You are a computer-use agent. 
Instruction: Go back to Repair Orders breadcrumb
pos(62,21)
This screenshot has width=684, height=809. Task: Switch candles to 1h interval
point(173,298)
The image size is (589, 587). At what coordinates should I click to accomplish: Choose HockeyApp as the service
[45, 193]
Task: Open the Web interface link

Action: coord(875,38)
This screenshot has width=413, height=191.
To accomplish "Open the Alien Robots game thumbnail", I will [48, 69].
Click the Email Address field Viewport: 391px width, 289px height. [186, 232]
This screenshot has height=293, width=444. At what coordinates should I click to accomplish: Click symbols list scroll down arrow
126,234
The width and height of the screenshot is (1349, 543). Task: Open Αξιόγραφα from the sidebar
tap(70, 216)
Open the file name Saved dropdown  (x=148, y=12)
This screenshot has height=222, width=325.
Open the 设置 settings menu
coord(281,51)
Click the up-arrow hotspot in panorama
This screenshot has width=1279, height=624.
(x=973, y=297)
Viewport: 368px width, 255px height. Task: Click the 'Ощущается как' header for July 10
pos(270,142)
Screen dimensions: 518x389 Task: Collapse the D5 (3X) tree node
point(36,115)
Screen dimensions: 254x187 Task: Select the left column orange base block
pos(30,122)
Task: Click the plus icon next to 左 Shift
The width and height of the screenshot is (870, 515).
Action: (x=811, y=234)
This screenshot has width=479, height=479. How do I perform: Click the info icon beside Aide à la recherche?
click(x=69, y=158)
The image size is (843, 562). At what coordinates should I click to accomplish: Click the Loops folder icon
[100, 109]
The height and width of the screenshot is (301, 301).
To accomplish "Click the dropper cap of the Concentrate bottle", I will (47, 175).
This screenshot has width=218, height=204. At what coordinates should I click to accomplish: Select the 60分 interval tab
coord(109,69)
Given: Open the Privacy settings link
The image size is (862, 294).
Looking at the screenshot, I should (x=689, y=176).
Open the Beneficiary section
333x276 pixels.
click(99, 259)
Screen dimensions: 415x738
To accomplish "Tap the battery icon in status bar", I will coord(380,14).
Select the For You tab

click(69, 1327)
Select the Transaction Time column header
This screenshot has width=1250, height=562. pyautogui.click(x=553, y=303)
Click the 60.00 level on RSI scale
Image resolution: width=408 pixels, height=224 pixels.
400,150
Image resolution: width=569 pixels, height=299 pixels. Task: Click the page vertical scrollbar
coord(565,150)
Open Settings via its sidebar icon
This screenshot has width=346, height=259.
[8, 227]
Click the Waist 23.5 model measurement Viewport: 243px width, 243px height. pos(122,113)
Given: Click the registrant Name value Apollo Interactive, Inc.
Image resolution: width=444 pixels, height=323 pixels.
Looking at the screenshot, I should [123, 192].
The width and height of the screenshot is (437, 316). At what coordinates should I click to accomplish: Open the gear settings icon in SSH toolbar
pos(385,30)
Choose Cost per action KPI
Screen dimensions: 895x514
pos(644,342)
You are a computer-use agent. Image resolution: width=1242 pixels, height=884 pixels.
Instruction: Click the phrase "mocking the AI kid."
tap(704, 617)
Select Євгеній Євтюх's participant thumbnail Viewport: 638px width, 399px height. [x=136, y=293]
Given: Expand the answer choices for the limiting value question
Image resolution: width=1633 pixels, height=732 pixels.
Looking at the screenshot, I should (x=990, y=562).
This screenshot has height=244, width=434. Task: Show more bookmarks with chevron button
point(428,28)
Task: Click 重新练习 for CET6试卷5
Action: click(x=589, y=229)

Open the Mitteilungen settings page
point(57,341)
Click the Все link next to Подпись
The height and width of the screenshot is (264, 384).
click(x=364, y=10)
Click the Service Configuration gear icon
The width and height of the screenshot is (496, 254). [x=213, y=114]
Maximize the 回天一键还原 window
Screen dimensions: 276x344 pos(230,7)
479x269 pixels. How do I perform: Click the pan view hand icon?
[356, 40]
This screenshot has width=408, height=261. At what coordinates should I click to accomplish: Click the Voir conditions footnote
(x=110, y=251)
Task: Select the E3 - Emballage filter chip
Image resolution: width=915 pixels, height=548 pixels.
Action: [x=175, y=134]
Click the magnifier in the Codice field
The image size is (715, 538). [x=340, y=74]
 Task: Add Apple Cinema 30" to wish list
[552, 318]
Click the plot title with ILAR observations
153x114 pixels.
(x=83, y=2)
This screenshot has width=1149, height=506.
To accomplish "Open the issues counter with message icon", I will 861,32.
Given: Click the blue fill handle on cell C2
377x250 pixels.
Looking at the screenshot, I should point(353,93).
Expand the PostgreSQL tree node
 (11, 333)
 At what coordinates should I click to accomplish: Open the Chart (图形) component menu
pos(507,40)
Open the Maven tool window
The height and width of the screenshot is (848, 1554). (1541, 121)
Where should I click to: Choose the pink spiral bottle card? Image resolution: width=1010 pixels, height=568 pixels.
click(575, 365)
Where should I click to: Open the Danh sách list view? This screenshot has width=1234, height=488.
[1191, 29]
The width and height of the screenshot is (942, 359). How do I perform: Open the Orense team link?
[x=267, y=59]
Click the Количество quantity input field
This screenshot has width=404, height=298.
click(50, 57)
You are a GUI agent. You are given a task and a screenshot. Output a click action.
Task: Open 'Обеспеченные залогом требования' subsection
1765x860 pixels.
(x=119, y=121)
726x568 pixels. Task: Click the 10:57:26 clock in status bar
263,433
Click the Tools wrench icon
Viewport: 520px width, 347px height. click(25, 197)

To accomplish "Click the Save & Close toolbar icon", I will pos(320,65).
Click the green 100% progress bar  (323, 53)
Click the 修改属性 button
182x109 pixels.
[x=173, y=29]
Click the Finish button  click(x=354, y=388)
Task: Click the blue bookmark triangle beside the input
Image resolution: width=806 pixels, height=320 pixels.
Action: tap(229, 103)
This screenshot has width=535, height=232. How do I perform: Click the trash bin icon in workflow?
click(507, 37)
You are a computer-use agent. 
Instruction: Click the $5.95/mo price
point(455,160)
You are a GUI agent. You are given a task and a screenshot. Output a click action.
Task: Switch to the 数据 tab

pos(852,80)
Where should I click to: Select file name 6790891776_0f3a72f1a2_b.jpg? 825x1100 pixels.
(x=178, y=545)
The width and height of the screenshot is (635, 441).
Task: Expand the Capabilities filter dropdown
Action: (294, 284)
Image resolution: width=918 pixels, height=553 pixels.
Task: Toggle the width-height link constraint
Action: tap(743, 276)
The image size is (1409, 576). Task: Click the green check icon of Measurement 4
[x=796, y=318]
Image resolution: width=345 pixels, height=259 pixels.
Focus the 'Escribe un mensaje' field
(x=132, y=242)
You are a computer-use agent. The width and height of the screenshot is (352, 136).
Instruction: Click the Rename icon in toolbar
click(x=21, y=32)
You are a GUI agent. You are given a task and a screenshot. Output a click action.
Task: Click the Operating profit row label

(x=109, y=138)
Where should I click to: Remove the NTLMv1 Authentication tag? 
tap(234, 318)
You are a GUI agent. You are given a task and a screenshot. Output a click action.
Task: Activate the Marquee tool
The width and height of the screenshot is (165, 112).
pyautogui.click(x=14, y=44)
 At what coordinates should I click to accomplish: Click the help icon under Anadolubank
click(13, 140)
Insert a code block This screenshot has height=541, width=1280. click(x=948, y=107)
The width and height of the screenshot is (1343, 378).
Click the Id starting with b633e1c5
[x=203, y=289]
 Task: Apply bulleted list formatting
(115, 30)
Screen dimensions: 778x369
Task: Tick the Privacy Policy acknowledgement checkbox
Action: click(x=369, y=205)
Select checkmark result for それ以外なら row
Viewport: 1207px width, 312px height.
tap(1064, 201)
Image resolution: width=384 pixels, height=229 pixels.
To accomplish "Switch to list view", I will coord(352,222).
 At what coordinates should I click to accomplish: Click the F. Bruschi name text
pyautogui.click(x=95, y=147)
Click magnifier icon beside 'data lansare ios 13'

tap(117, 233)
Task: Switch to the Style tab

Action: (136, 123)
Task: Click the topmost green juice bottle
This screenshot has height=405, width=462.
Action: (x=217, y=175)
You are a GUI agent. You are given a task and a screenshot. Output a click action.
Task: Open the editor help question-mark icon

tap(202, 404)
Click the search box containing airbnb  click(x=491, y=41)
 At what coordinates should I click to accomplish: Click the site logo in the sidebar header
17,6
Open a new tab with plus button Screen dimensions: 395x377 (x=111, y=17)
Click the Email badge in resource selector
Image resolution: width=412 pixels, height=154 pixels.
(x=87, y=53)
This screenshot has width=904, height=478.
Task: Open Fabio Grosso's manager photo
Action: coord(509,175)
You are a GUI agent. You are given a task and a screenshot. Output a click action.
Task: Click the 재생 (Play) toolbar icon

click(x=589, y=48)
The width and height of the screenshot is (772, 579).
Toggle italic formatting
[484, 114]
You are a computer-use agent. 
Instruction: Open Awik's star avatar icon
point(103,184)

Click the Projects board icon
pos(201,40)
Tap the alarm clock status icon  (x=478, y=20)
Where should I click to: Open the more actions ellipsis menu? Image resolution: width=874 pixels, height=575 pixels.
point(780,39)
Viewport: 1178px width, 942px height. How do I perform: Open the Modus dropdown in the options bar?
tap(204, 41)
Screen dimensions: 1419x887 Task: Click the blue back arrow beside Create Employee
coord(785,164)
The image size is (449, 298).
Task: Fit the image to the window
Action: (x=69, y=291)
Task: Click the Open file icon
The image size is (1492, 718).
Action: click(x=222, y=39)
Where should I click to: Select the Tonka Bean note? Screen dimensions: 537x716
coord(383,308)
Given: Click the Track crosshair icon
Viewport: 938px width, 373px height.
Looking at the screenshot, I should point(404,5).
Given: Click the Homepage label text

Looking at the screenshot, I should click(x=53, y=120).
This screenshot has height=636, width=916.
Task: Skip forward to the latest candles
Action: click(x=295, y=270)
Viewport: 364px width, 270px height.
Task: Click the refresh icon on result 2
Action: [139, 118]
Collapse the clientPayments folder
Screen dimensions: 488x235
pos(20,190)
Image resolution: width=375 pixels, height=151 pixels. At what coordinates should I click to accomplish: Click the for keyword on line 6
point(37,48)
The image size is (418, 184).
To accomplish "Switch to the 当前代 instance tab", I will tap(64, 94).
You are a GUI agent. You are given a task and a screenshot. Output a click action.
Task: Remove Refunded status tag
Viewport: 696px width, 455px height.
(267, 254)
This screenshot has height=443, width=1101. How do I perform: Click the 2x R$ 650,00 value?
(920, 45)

+ + + + +

## Task instructions
Reproduce exactly the line containing "Tap the alarm" and every line after it through the end of the records above, and nothing else.

## Solution for this task
Tap the alarm clock status icon  (x=478, y=20)
Where should I click to: Open the more actions ellipsis menu? Image resolution: width=874 pixels, height=575 pixels.
point(780,39)
Viewport: 1178px width, 942px height. How do I perform: Open the Modus dropdown in the options bar?
tap(204, 41)
Screen dimensions: 1419x887 Task: Click the blue back arrow beside Create Employee
coord(785,164)
The image size is (449, 298).
Task: Fit the image to the window
Action: (x=69, y=291)
Task: Click the Open file icon
The image size is (1492, 718).
Action: click(x=222, y=39)
Where should I click to: Select the Tonka Bean note? Screen dimensions: 537x716
coord(383,308)
Given: Click the Track crosshair icon
Viewport: 938px width, 373px height.
Looking at the screenshot, I should point(404,5).
Given: Click the Homepage label text

Looking at the screenshot, I should click(x=53, y=120).
This screenshot has height=636, width=916.
Task: Skip forward to the latest candles
Action: click(x=295, y=270)
Viewport: 364px width, 270px height.
Task: Click the refresh icon on result 2
Action: [139, 118]
Collapse the clientPayments folder
Screen dimensions: 488x235
pos(20,190)
Image resolution: width=375 pixels, height=151 pixels. At what coordinates should I click to accomplish: Click the for keyword on line 6
point(37,48)
The image size is (418, 184).
To accomplish "Switch to the 当前代 instance tab", I will tap(64, 94).
You are a GUI agent. You are given a task and a screenshot. Output a click action.
Task: Remove Refunded status tag
Viewport: 696px width, 455px height.
(267, 254)
This screenshot has height=443, width=1101. How do I perform: Click the 2x R$ 650,00 value?
(920, 45)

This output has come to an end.